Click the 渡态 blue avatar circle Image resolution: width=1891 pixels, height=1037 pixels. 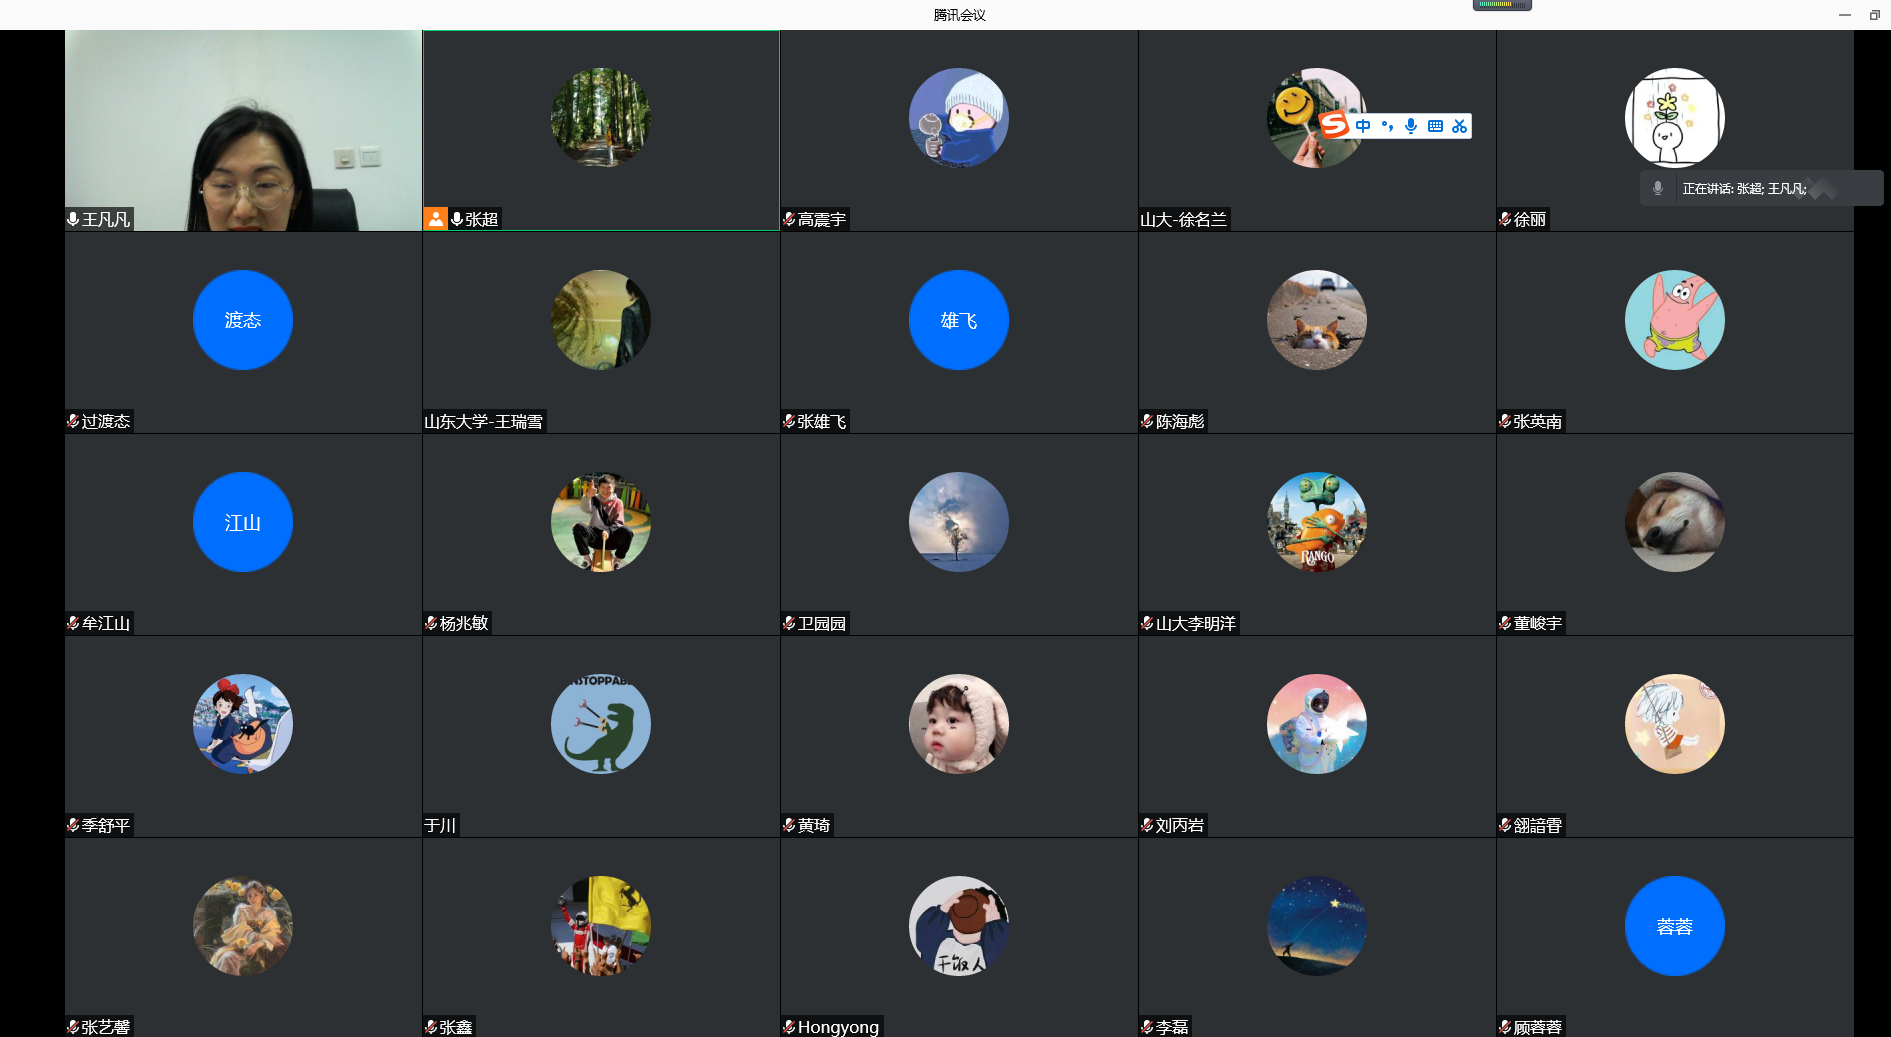(243, 320)
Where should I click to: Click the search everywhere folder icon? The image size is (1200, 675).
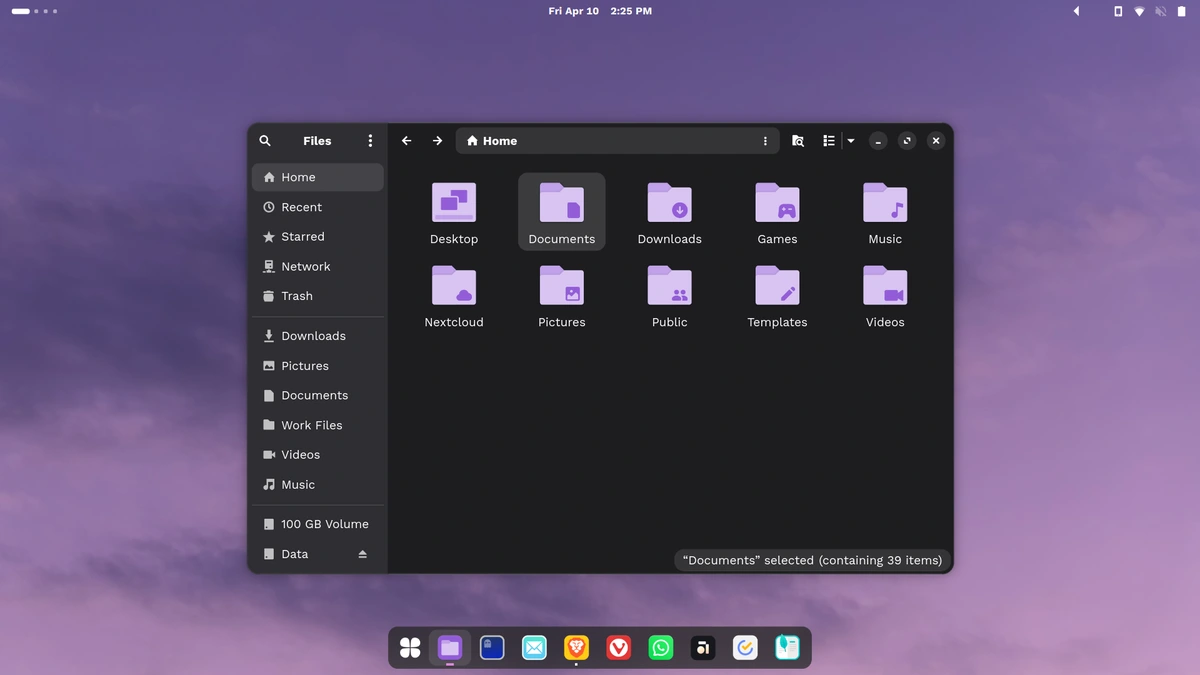click(797, 141)
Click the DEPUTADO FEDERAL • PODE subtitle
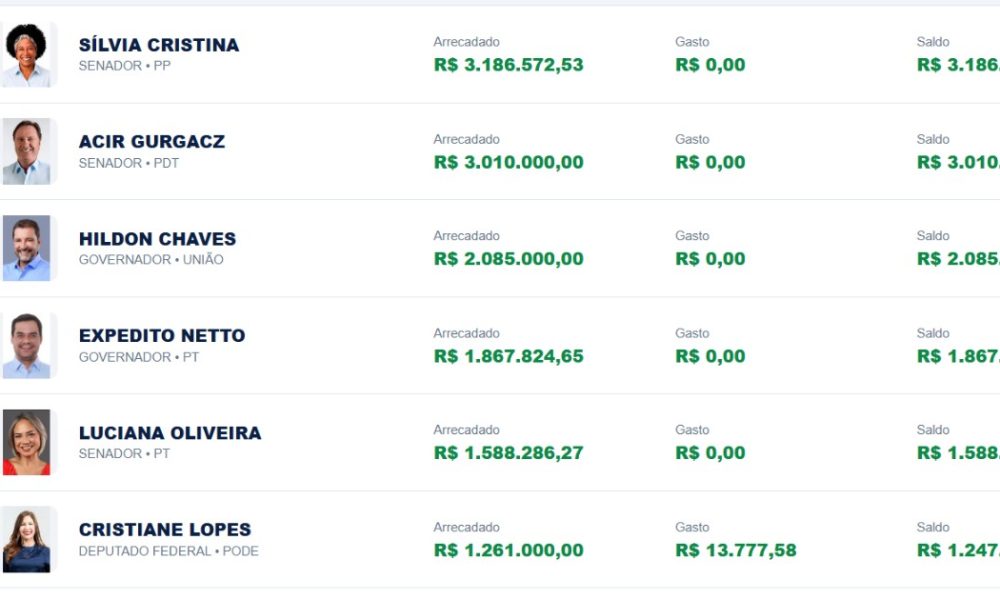The height and width of the screenshot is (600, 1000). tap(168, 551)
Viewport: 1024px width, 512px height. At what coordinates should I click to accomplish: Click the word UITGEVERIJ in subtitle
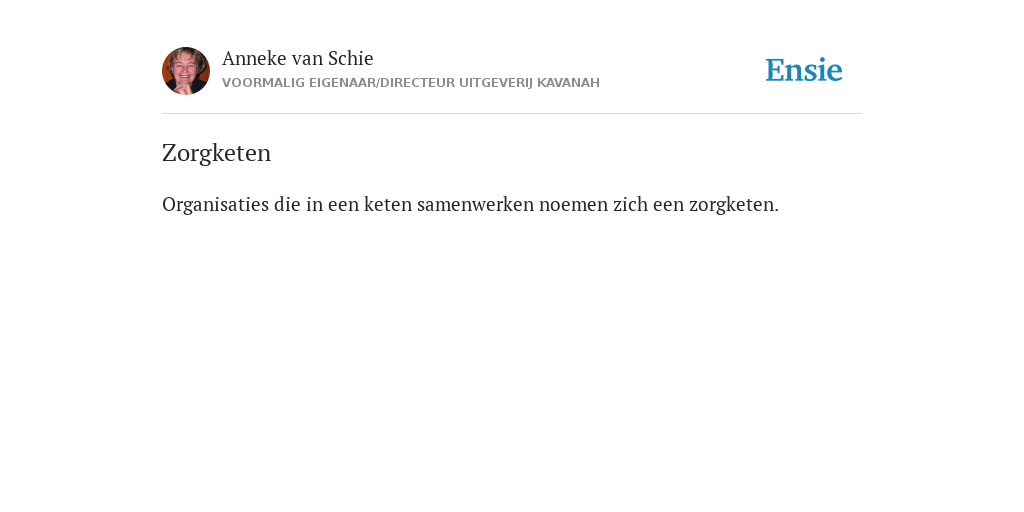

+--

• Task details: Please reproduce the lines above from the one containing "Click the DEPUTADO FEDERAL • PODE subtitle" through the final line, exactly and inclusively, leaving out each picture.

• Written response:
Click the DEPUTADO FEDERAL • PODE subtitle
The height and width of the screenshot is (600, 1000). tap(168, 551)
Viewport: 1024px width, 512px height. At what coordinates should I click to accomplish: Click the word UITGEVERIJ in subtitle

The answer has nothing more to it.